== Requirement ==
Run through the records and, wherever a line holds the word "Focus", return that line.

***

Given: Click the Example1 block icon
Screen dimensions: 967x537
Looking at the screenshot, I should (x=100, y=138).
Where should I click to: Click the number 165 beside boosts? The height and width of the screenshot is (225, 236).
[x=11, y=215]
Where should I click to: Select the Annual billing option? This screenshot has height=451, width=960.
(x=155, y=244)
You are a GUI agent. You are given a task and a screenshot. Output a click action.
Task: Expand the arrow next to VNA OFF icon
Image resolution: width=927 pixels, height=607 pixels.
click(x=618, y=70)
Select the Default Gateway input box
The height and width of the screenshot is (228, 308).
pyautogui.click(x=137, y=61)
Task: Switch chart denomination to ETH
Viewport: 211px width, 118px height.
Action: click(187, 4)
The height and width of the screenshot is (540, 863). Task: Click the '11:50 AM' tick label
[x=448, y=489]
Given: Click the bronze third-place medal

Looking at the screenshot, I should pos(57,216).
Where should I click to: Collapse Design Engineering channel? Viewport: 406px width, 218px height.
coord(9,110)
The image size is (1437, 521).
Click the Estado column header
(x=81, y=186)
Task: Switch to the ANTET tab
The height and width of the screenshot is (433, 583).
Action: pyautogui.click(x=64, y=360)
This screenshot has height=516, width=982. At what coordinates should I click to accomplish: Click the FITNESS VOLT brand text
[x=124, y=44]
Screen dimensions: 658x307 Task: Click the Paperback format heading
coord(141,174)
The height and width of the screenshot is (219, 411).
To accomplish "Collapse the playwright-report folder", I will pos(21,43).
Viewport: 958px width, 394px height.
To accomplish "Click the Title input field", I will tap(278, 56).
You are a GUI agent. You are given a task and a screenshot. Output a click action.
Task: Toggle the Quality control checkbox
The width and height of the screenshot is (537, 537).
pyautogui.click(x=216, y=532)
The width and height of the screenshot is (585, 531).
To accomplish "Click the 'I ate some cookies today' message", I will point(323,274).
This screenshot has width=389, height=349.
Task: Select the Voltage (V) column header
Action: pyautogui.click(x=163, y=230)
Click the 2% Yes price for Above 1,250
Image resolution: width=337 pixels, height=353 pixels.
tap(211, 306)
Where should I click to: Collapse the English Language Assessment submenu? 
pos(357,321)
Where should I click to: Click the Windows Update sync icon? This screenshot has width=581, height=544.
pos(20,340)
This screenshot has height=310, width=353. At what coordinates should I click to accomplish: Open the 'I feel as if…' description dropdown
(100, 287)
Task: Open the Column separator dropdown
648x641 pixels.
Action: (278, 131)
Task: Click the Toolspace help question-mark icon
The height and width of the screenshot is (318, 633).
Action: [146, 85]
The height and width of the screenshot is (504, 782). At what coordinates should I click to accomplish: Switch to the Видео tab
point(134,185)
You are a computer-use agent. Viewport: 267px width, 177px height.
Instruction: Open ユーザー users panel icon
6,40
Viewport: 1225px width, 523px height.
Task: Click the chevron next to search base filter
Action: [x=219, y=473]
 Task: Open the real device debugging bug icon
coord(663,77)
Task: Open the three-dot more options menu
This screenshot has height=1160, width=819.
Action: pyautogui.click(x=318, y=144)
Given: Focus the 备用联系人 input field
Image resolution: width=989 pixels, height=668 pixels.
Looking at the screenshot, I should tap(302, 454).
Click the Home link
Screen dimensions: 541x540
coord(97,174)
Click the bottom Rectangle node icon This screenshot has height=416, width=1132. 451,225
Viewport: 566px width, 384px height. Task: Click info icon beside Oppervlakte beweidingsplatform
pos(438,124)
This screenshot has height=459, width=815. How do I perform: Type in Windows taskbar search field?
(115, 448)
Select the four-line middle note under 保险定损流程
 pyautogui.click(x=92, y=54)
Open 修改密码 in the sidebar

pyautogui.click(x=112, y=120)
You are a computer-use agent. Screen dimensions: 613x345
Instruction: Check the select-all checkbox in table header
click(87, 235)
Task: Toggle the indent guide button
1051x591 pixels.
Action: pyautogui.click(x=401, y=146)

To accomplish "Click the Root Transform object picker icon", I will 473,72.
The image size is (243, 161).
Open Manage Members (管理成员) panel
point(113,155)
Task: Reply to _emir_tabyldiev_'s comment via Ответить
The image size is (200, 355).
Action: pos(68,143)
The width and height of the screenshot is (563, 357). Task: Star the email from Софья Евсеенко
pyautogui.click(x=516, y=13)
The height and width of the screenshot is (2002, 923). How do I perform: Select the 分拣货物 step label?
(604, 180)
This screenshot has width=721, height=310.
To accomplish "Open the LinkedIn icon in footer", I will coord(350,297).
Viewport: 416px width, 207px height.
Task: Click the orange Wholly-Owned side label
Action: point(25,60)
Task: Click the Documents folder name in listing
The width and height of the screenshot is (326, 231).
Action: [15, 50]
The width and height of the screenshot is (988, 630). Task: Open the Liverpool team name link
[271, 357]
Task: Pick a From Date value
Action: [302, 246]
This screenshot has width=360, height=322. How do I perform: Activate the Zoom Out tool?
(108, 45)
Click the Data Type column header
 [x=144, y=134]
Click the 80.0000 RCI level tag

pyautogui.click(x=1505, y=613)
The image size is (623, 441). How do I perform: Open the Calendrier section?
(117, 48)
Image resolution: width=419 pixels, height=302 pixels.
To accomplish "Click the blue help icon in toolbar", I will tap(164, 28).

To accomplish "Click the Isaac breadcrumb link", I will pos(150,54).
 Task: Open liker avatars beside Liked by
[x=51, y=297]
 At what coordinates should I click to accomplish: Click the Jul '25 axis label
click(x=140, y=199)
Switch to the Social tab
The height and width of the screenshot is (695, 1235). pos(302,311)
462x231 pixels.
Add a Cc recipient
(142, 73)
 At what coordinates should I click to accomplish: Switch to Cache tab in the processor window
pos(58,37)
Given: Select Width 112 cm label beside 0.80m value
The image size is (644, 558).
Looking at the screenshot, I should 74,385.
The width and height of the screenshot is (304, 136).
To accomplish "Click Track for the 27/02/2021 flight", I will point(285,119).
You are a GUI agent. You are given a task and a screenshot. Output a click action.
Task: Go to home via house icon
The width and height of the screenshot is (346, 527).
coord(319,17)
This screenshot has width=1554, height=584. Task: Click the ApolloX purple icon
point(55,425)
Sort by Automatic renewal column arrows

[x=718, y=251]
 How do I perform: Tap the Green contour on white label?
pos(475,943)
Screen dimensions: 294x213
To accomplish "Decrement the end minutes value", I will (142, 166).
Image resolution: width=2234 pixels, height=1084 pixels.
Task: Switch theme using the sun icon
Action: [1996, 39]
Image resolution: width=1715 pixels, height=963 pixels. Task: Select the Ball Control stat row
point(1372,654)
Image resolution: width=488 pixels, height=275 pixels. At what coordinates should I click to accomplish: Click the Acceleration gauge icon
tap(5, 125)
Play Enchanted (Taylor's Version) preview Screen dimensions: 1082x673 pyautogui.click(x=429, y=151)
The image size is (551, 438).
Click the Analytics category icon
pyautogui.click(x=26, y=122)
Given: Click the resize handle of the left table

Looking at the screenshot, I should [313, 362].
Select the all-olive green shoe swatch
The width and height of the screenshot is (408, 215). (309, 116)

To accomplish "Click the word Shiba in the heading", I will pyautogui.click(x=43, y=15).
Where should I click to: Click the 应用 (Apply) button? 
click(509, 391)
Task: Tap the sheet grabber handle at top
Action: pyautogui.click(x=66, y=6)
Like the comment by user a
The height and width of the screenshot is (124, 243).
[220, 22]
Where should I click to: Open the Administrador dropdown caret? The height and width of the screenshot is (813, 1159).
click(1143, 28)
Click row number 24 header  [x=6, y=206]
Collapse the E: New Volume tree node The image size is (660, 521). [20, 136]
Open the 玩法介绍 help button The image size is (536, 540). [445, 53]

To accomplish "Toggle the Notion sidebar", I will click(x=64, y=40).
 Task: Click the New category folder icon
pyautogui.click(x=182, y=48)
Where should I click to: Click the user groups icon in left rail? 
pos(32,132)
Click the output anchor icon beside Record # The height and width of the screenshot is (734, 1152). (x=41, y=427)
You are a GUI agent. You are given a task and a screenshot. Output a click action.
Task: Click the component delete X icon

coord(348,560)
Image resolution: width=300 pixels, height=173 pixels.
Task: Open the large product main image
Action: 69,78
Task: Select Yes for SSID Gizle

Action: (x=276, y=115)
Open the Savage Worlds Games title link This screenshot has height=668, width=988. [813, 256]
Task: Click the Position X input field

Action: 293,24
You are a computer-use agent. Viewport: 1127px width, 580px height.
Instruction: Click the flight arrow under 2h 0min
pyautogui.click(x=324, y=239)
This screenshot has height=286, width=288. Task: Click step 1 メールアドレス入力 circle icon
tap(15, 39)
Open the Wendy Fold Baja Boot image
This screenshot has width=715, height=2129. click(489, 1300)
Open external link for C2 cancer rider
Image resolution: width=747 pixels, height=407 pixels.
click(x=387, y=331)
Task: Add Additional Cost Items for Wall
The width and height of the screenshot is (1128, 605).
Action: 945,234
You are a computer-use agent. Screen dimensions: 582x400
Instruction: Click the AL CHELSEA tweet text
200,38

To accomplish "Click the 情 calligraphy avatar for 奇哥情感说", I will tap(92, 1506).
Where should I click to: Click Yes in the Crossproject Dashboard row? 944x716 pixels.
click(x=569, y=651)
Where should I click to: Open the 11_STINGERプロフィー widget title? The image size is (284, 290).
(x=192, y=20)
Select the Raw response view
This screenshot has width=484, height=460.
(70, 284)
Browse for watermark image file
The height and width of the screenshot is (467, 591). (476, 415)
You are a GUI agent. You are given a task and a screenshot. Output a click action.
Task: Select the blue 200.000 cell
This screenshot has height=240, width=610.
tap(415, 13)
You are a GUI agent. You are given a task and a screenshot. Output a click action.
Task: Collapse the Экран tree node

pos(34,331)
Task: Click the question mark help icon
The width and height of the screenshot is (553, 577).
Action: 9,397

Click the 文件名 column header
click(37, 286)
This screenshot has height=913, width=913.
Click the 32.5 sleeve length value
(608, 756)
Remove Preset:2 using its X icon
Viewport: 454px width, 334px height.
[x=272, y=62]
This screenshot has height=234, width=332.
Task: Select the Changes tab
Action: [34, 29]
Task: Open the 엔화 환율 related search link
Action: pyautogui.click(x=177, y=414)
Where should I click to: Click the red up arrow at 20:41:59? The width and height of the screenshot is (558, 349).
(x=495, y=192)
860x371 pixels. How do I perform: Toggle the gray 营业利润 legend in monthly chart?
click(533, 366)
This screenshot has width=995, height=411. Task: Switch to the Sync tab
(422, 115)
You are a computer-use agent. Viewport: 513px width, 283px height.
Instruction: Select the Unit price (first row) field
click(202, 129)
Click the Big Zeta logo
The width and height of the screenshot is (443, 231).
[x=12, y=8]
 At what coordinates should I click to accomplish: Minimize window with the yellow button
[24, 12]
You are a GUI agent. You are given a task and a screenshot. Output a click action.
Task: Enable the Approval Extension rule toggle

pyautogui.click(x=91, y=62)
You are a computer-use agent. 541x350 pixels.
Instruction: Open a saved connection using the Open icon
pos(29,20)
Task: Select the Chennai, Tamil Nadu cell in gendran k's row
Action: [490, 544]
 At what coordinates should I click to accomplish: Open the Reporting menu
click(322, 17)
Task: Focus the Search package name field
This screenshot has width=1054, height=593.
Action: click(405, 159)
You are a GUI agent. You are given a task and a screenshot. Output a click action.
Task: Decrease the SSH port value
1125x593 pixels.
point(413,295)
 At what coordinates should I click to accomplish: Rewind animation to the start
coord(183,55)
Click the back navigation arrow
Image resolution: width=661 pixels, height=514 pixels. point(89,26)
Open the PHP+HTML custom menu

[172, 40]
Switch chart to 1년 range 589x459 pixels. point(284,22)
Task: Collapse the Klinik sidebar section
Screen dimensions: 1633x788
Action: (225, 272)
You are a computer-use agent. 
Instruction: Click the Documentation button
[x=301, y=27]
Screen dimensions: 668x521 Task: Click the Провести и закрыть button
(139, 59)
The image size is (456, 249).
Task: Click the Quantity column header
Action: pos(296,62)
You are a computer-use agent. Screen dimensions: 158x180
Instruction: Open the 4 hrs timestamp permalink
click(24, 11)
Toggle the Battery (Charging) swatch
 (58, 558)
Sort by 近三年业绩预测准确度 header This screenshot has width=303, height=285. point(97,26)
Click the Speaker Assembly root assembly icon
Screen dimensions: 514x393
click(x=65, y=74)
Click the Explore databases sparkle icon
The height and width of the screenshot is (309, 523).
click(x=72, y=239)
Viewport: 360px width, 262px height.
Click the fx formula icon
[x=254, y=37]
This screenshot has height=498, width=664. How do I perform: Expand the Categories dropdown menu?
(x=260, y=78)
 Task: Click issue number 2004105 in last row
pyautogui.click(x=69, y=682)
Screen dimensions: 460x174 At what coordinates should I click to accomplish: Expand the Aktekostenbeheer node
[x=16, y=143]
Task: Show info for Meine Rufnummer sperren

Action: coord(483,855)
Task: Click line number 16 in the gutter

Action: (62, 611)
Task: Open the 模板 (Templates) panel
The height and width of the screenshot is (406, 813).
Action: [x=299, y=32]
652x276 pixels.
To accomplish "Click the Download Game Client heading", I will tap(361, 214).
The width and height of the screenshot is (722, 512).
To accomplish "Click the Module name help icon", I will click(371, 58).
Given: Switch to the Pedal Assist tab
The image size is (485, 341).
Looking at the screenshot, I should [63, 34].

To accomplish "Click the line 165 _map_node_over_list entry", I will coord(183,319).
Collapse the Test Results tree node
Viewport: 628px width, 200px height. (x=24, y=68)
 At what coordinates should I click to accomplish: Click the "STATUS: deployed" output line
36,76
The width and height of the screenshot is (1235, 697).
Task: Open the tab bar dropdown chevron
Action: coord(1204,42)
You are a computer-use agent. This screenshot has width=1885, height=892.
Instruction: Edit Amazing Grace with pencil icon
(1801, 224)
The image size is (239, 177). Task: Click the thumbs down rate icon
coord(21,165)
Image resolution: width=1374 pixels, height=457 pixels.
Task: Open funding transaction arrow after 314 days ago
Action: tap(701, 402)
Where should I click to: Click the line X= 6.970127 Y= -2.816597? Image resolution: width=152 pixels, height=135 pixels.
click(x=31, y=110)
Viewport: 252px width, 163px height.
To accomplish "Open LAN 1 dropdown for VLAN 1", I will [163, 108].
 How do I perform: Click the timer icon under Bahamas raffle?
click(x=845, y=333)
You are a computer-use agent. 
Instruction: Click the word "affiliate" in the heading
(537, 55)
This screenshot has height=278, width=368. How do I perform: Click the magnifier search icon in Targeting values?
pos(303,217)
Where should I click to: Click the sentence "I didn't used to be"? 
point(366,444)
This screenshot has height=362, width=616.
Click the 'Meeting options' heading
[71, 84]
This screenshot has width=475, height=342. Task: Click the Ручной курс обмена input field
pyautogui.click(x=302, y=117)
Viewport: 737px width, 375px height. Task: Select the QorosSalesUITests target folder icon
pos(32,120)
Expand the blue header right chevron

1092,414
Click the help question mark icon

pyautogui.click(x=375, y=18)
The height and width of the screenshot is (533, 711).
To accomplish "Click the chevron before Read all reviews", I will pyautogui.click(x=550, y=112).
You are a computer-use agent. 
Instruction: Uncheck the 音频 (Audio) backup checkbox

***

== Task answer ==
Given: Focus the 备用联系人 input field
Task: Focus the Search package name field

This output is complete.